Practically living in The Sun
My next project, Sexperience (aka Sex Education), has sneaked out quietly into the world…
…in The Sun.
That’s two Sun spots in a couple of weeks (Osama Loves hit that august journal on 23rd July). It’s good to break out from the narrow confines of the broadsheet world from time to time and enjoy the super soaraway expanses of The Sun. Which reminds me, I’m off on hols at the end of the week so no action in these quarters for a couple of weeks.
(Talking of wide expanses, Osama Loves made the evening TV news in Canada the day before yesterday)
Update 01.09.08:
Here’s the holding screen for Sexperience (including an indicative video clip) which launches tomorrow
and here’s a rather good mash-up of that Sexperience clip by Paul Carr, a man with delightfully too much time on his hands 😉
Currently reading Paul’s new book Bringing Nothing to the Party which won my Phrase of the Day the other day with: “the litigious little cunt” – not quite Swift but made me laugh out loud on the Tube in context
Giving me excitations
What an exciting day! I get in to work this morning and this plops on the electronic doormat:
“Dear Adam,
I’m delighted to inform you that your entry ‘Big Art Mob‘ has been short-listed in the Community Engagement category of the inaugural MediaGuardian Innovation Awards. The shortlist will be formerly announced in MediaGuardian on 28 January and the winner at the awards ceremony and dinner on 6 March at Indigo2, O2, Greenwich. The debate at the judging day was lively and hard fought, so congratulations on reaching the shortlist stage of an event which we hope will become a benchmark for innovation in media in the UK.”
Next up a message from the fellas at LG15 that they’re coming a’visitin’.

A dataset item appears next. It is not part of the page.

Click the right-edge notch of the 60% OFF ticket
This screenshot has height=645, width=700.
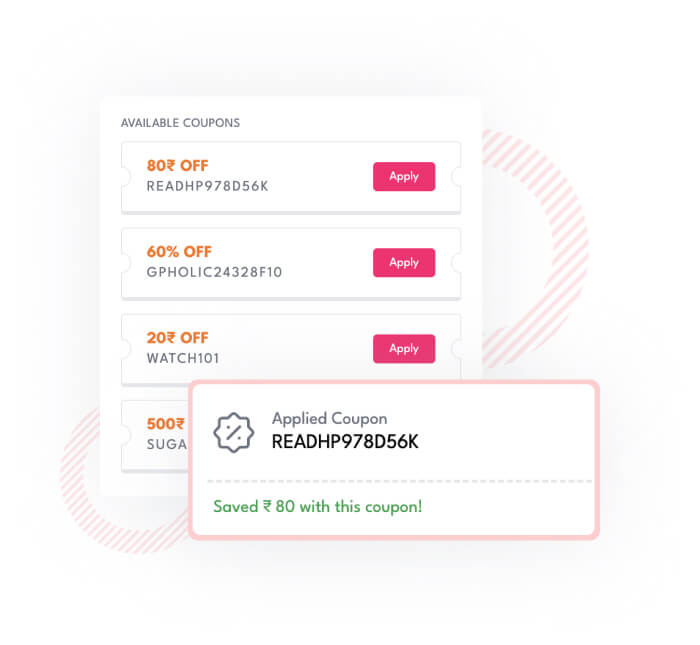tap(457, 262)
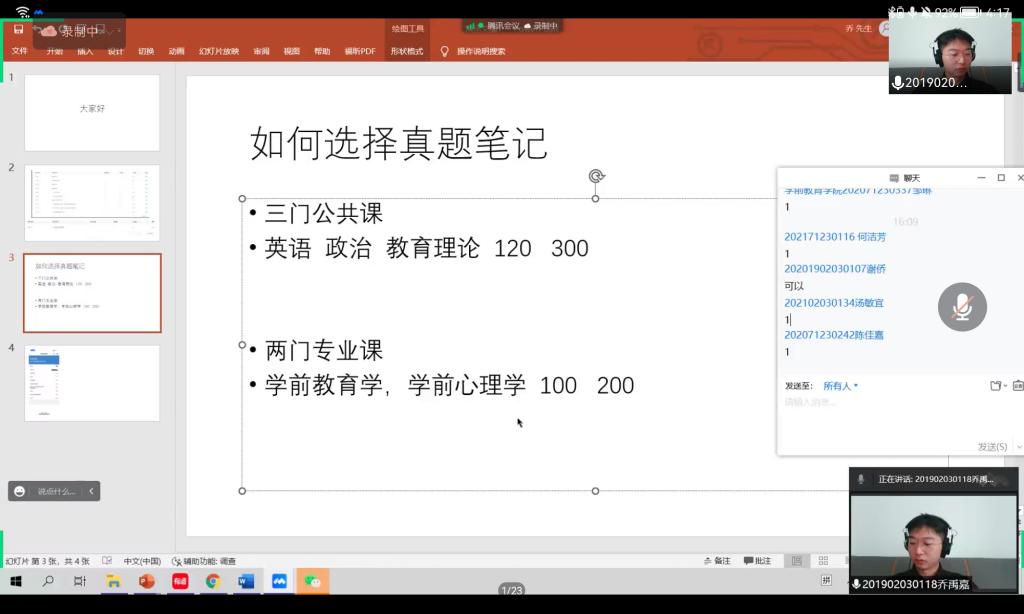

Then a note from the boys at Preloaded that Picture This has 11.4% of its audience staying for over 30 minutes at a time and 4.7% over an hour.
Then the gorgeous Slugger O’Toole over in Beal Feirste points his dedicated audience in the direction of the excellent ‘3 Minute Wonder’ tomorrow night on Channel4 (at 19.55) complementing the Picture This series. It looks at the disappearance of the fortified RUC police stations in Northern Ireland. As someone who got married in Derry, I’ve a certain familiarity with these particular architectural fantasias. I remember sitting in a pub in Forkhill in South Armagh and admiring the painting on the wall of the locality from which the police station had already been disappeared, years before the Good Friday Agreement.
Finally a lovely young laydee comes up to introduce herself at the climax of the Cultural and Creative Leadership Mentoring Programme at the ICA (on which I have been mentoring Caroline Bottomley of the Radar Festival). Said laydee is none other than Zoe Margolis aka Abby Lee, the Girl with the One-track Mind, in the flesh.
Now that’s a good day by anyone’s standards.
But not as good as yesterday when I found out my mum’s cancer had not come back. Now there’s really good vibrations.